In Greek mythology, Althaemenes or Althemenes (Ancient Greek: Ἀλθαιμένης) was a Cretan prince as the only son of King Catreus of Crete. He was the brother of Apemosyne, Aerope and Clymene. Althaemenes mistakenly killed his father thereby fulfilling an oracle.

== Mythology ==
Althaemenes is known through the accounts of Diodorus Siculus and Apollodorus. According to the first of these, Althaemenes received an oracle saying that he was destined to kill his father. So to avoid this fate, Althaemenes, with many followers, fled Crete for Rhodes, and established on Mount Atabyrus (modern Attavyros) an altar to Zeus Atabyrius. Years later, Catreus sailed the seas searching for his son, and heir to his throne. One night, his ship stopped at Rhodes, fighting arose, and Althaemenes, unknowingly killed Catreus with his spear. When Althaemenes discovered what he had done, he wandered from place to place, and eventually died from grief. After which, commanded by an oracle, the Rhodians honored him as a hero.

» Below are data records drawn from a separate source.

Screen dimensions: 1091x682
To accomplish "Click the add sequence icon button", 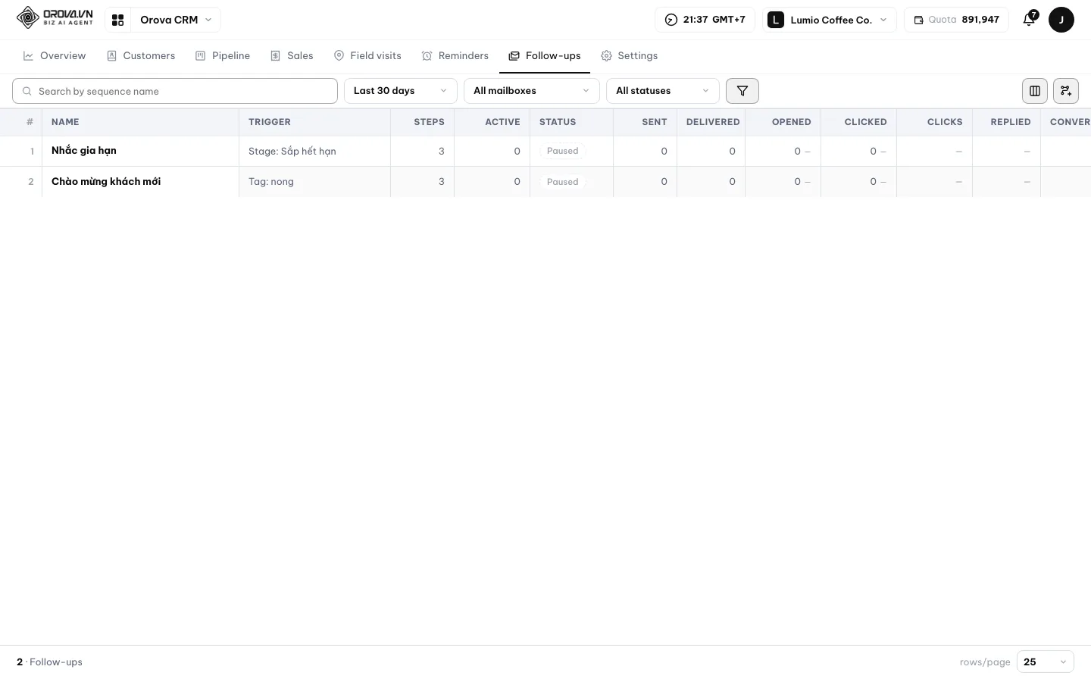I will coord(1066,91).
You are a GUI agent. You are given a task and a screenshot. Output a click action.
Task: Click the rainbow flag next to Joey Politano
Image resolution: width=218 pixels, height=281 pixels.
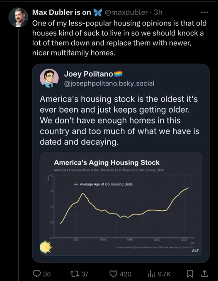tap(118, 74)
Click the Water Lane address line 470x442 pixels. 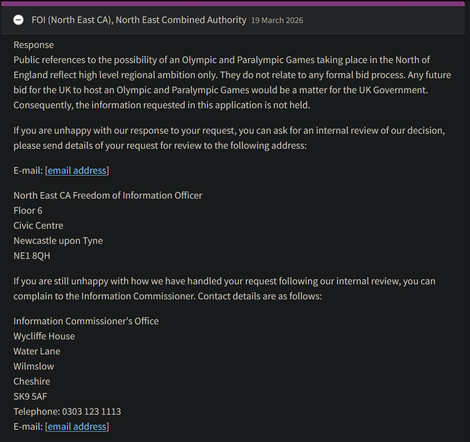37,351
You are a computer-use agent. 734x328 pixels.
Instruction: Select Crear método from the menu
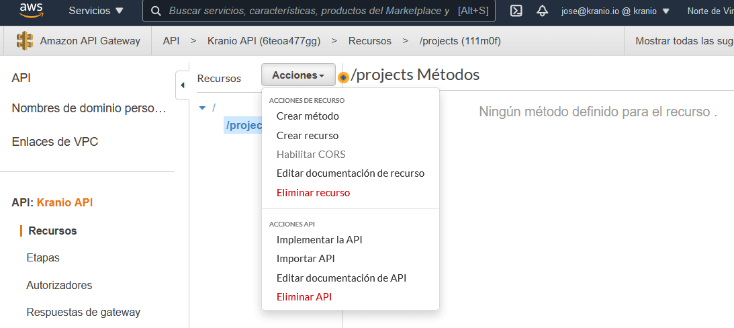point(308,116)
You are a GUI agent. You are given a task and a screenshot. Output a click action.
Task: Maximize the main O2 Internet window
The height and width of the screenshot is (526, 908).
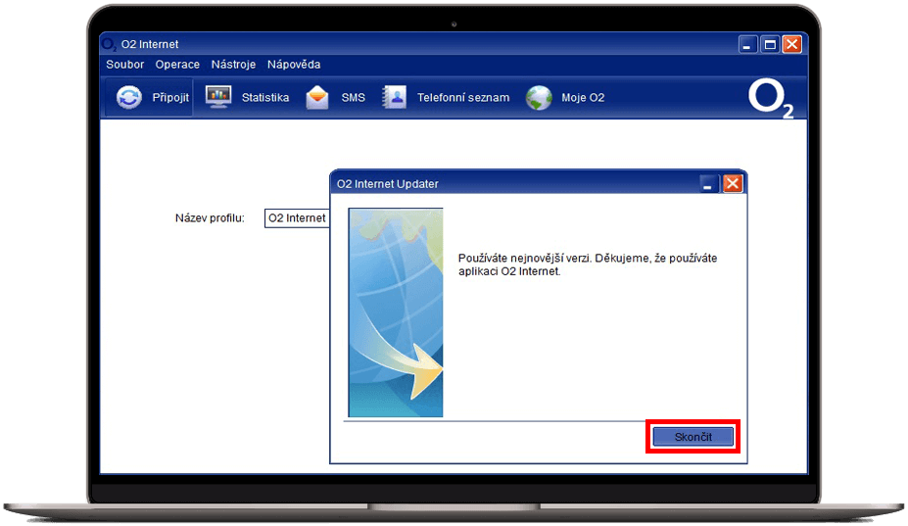coord(770,44)
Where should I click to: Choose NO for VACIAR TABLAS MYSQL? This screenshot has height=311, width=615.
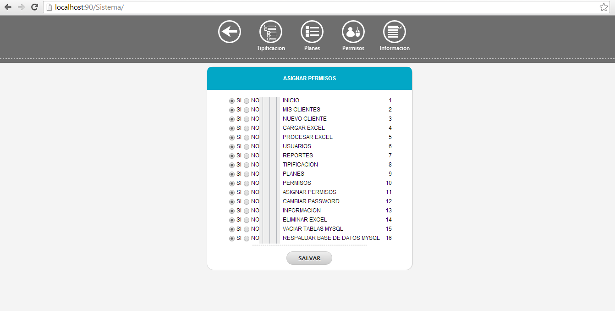[247, 229]
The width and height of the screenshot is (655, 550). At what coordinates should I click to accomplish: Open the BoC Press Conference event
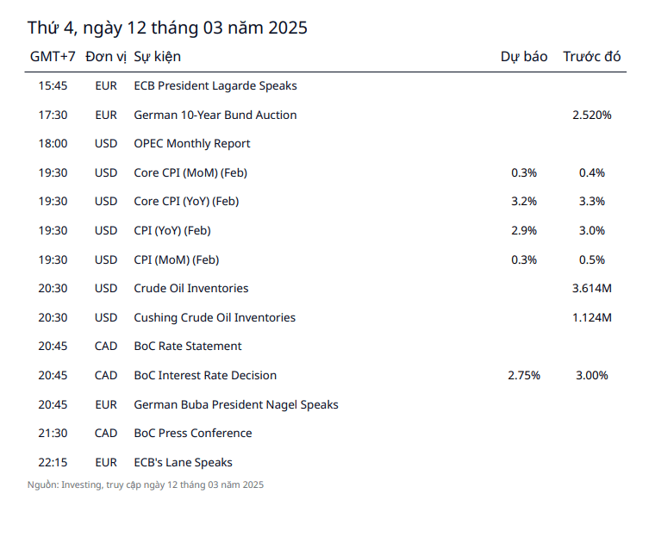click(x=192, y=433)
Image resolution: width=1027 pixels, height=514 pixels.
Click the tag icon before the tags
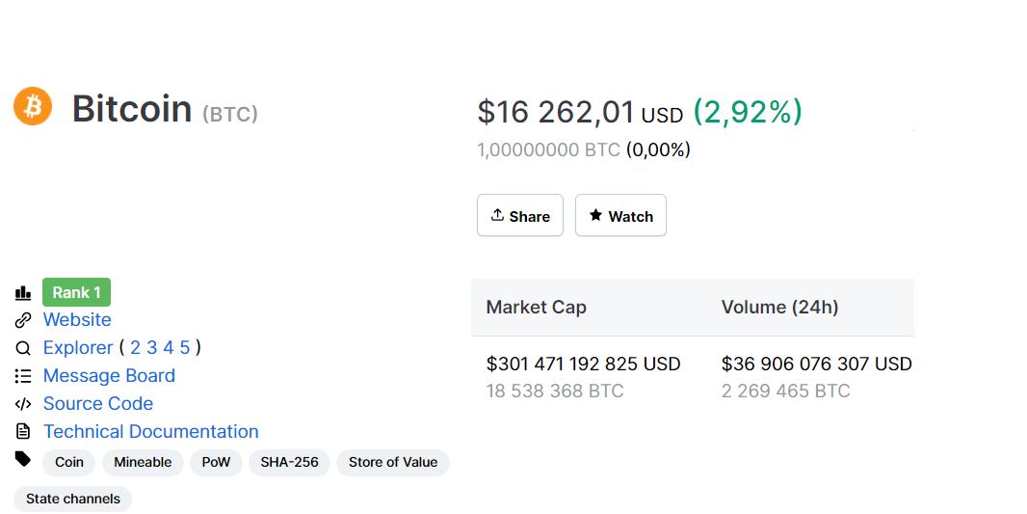[23, 459]
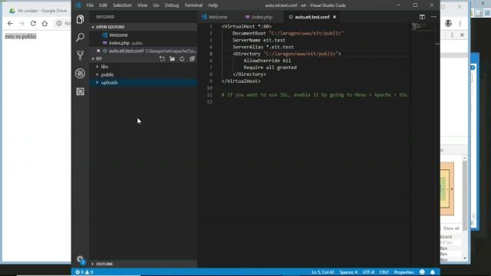This screenshot has width=491, height=276.
Task: Open Source Control view
Action: click(80, 55)
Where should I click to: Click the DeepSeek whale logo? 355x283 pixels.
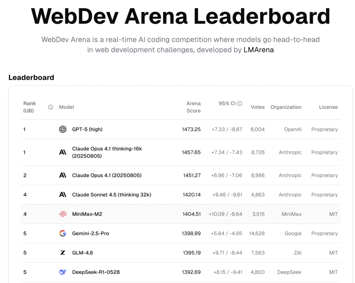pyautogui.click(x=63, y=272)
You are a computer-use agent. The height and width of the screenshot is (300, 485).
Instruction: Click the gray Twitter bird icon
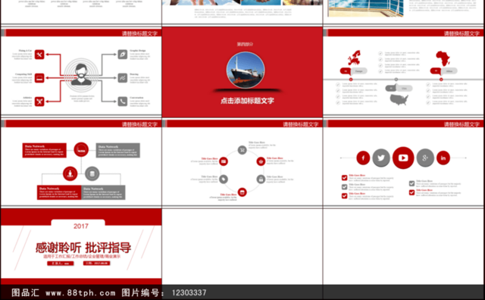click(381, 158)
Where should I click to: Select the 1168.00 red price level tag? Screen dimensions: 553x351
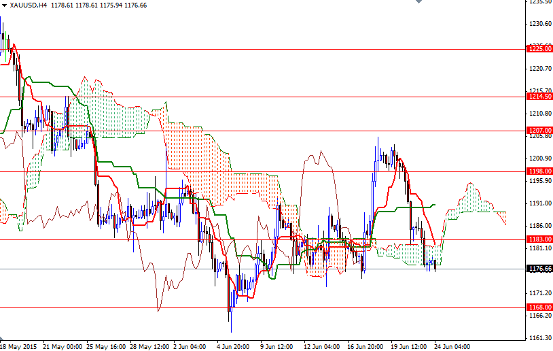click(539, 307)
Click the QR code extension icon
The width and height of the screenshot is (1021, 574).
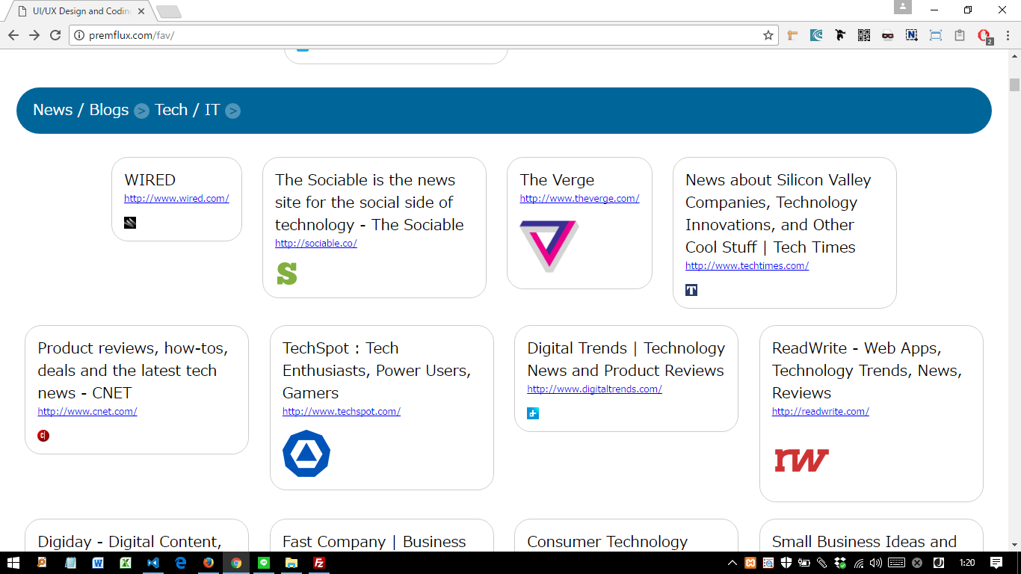click(864, 35)
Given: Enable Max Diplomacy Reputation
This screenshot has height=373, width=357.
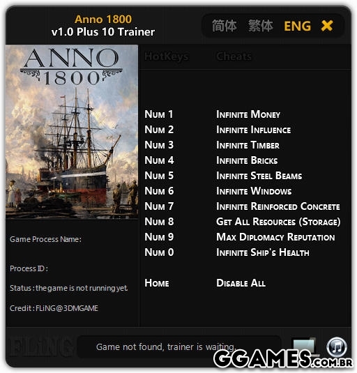Looking at the screenshot, I should coord(275,237).
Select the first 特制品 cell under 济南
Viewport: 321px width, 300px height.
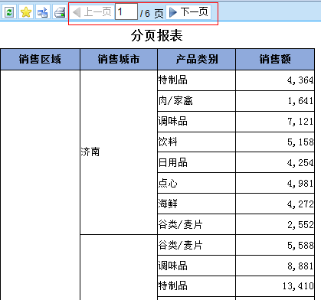196,80
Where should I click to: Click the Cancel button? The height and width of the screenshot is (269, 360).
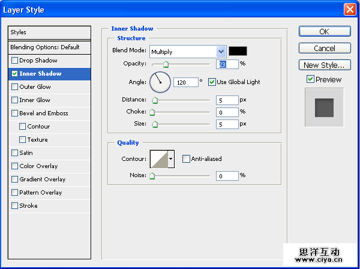tap(324, 48)
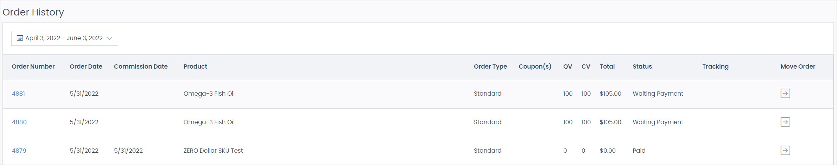This screenshot has height=165, width=837.
Task: Open the April 3 – June 3 date range
Action: pos(64,38)
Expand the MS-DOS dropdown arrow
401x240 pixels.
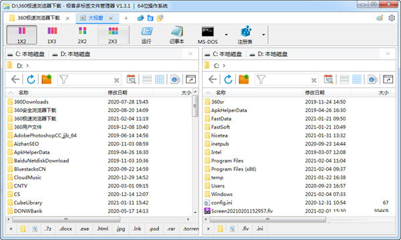pyautogui.click(x=226, y=35)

Apollodorus relates a similar story. In his account, Catreus received an oracle saying that he would be killed by one of his children. And although Catreus hid the oracles, Althaemenes found out and fled with his sister Apemosyne to Rhodes. There Apemosyne was raped by the god Hermes, but when Apemosyne told Althaemenes this, Althaemenes did not believe her and kicked Apemosyne to death. Catreus having set to sea in search of Althaemenes, landed at Rhodes, and his company being mistaken for pirates were attacked and as before Althaemenes unknowingly killed his father. In this telling, when Althaemenes realized what had happened he prayed to the gods and fell into a chasm.